The PM₁₀ concentration at Akdala Station ranged from 1.3 to 31.8 µg/m³ (average: 17.71 µg/m³), which was divided into 7 grades (Fig. 11B), to explore the variation of atmospheric BC concentration with PM₁₀ concentration. It was found that the atmospheric BC concentration increased with the increase of PM₁₀ concentration. The number of days with PM₁₀ concentration of 0–5 µg/m³, 5–10 µg/m³, 10–15 µg/m³, 15–20 µg/m³, 20–25 µg/m³, 25–30 µg/m³, and 30–35 µg/m³ accounted for 1.94%, 10.28%, 20.28%, 29.72%, 25.83%, 9.72%, and 1.94%, respectively.

The SO₂ concentration at Akdala Station ranged from 0.43 to 2.33 ppb (average: 1.38 ppb), which was divided into four grades (Fig. 11C), to explore the variation of atmospheric BC concentration with SO₂ concentration. It was found that the atmospheric BC concentration increased with the increase of SO₂ concentration. The number of days with SO₂ concentration of 0–1 ppb, 1–1.5 ppb, 1.5–2 ppb, and 2–3 ppb accounted for 0.86%, 74.43%, 24.14%, and 0.57%, respectively.
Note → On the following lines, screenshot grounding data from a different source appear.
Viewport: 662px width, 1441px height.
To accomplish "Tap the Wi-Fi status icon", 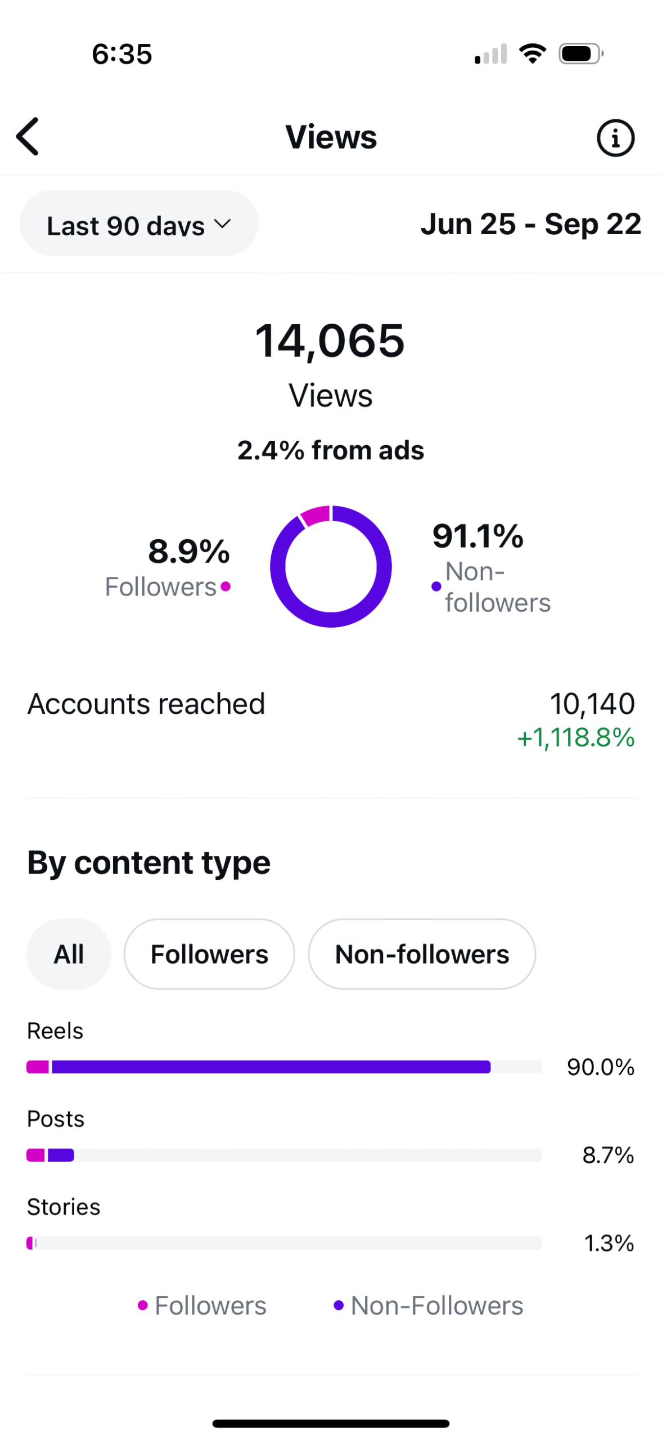I will point(532,54).
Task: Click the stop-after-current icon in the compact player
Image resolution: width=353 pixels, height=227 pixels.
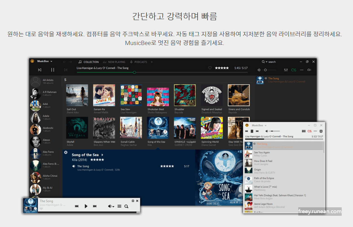Action: pos(321,131)
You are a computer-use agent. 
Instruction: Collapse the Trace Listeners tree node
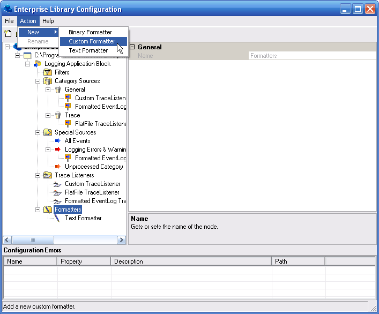tap(38, 175)
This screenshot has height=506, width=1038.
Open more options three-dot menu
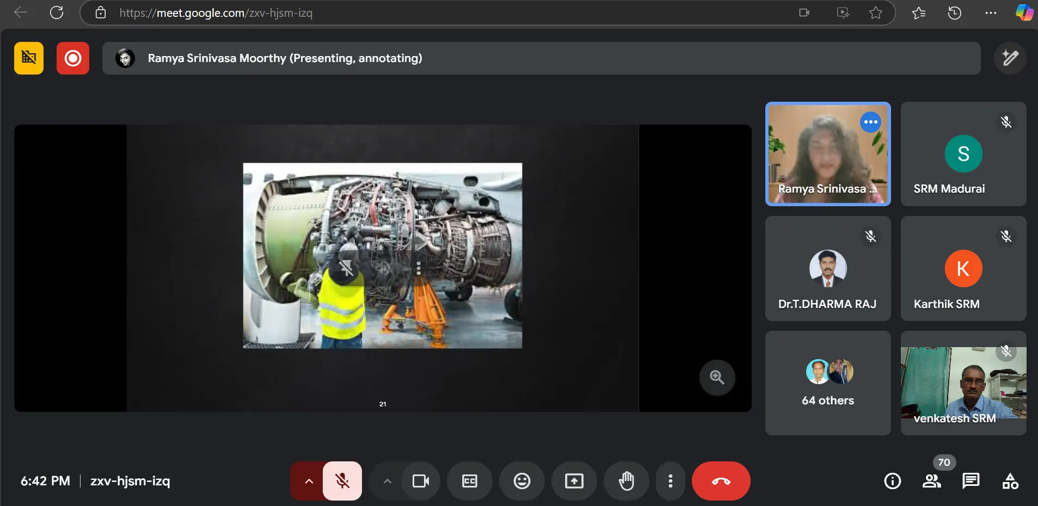[670, 481]
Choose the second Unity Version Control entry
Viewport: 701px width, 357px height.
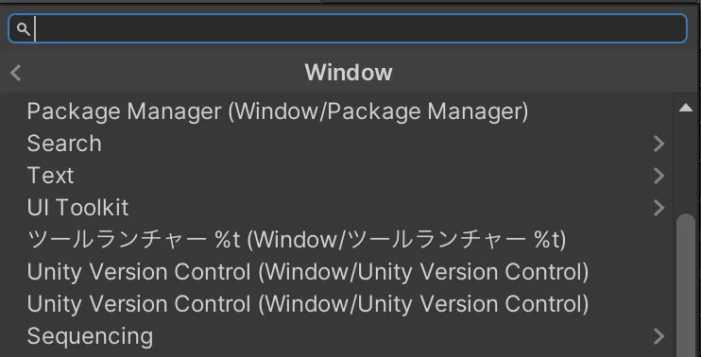(308, 304)
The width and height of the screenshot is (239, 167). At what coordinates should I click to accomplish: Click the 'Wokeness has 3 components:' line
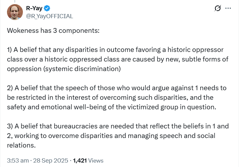pos(53,31)
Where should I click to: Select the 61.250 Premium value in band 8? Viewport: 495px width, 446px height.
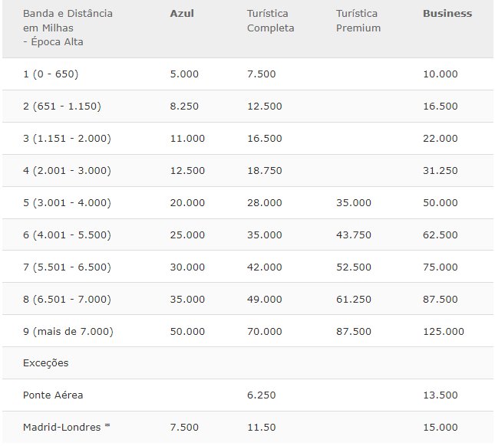tap(354, 299)
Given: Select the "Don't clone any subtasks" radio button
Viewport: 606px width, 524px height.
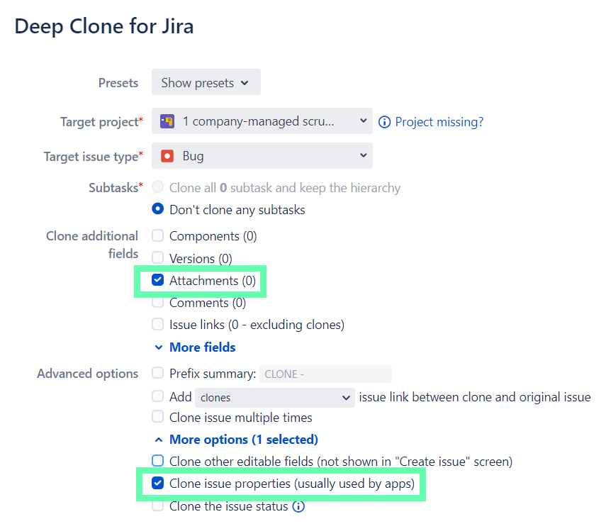Looking at the screenshot, I should click(x=157, y=209).
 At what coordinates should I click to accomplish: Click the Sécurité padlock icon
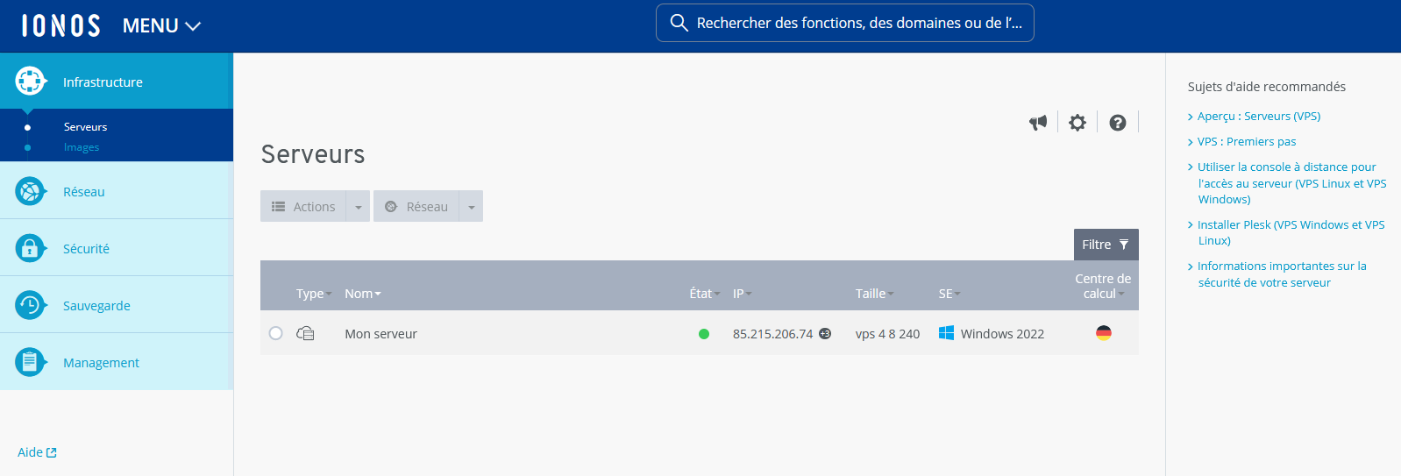coord(30,248)
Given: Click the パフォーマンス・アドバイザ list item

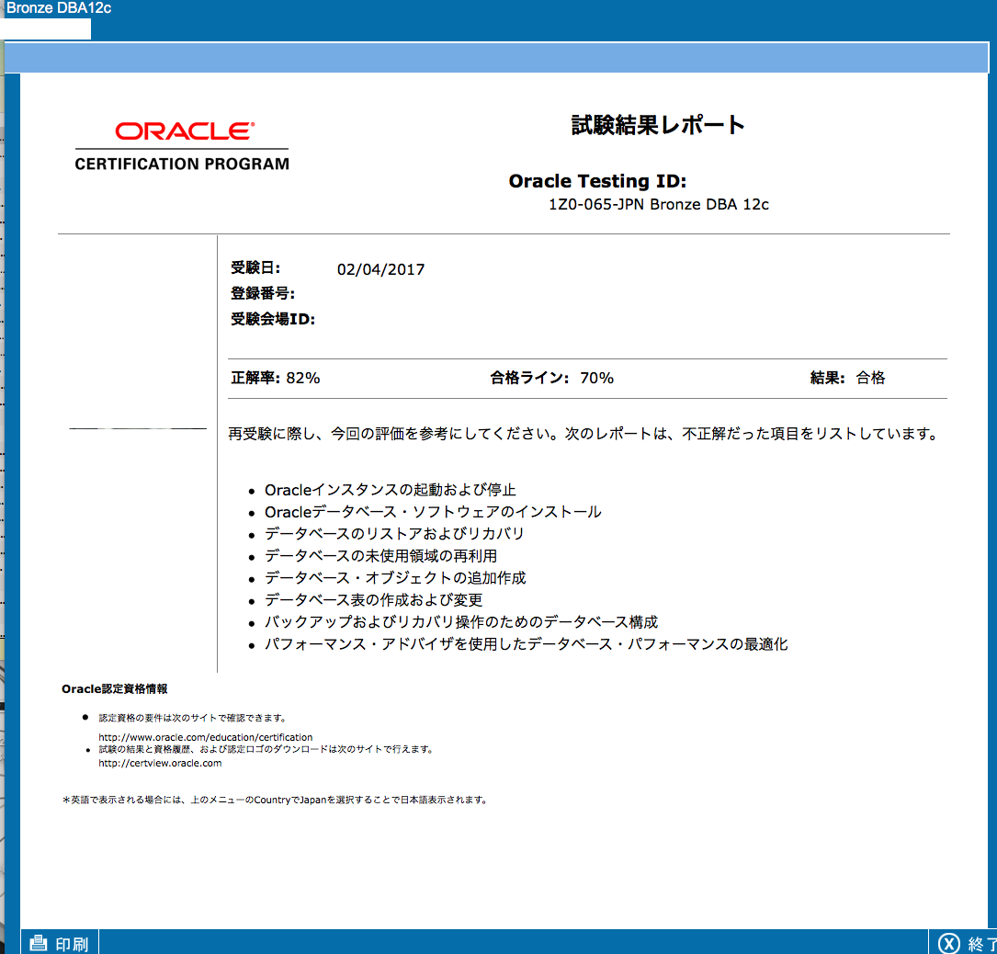Looking at the screenshot, I should point(526,643).
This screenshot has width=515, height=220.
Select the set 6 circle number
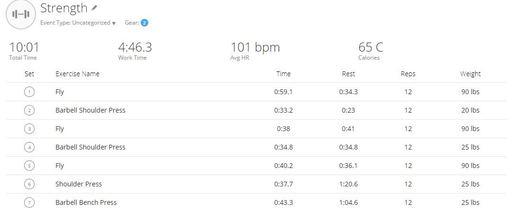click(x=29, y=184)
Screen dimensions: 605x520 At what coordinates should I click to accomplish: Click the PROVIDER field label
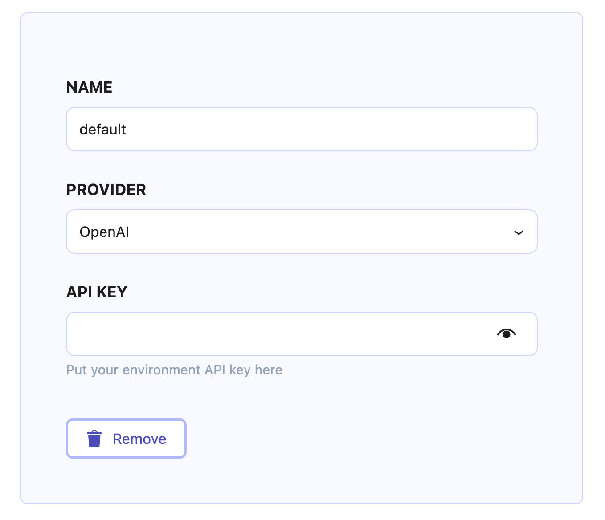[x=106, y=190]
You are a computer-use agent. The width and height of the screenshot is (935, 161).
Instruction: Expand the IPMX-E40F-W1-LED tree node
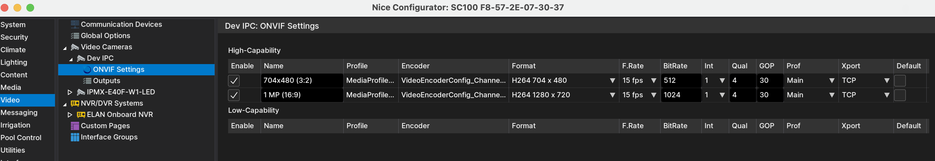coord(70,92)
Black carbon is a typical primary aerosol that is emitted directly from natural and anthropogenic sources. Factors such as local pollutant sources, emission intensity, meteorological conditions, and geographical environment lead to strong spatiotemporal variation of BC pollution. In terms of meteorological conditions, the unique arid climate and geographical characteristics of Xinjiang is conducive to the diffusion and wet deposition of BC in a certain temperature range (−10–10 °C) and high humidity conditions, and the BC concentration may be high when the depth of the snow cover is 0–10 cm. The concentrations of PM, SO₂, CO, and O₃ in the atmosphere are the results of anthropogenic emissions. Through the analysis of the influence of major air pollutants on atmospheric BC concentrations, it was found that NO₂, PM₁₀, and SO₂, which ranked in the top three by importance, were all products of industrial and anthropogenic emissions, and the atmospheric BC concentration increased with the increase of NO₂, PM₁₀, and SO₂ concentrations.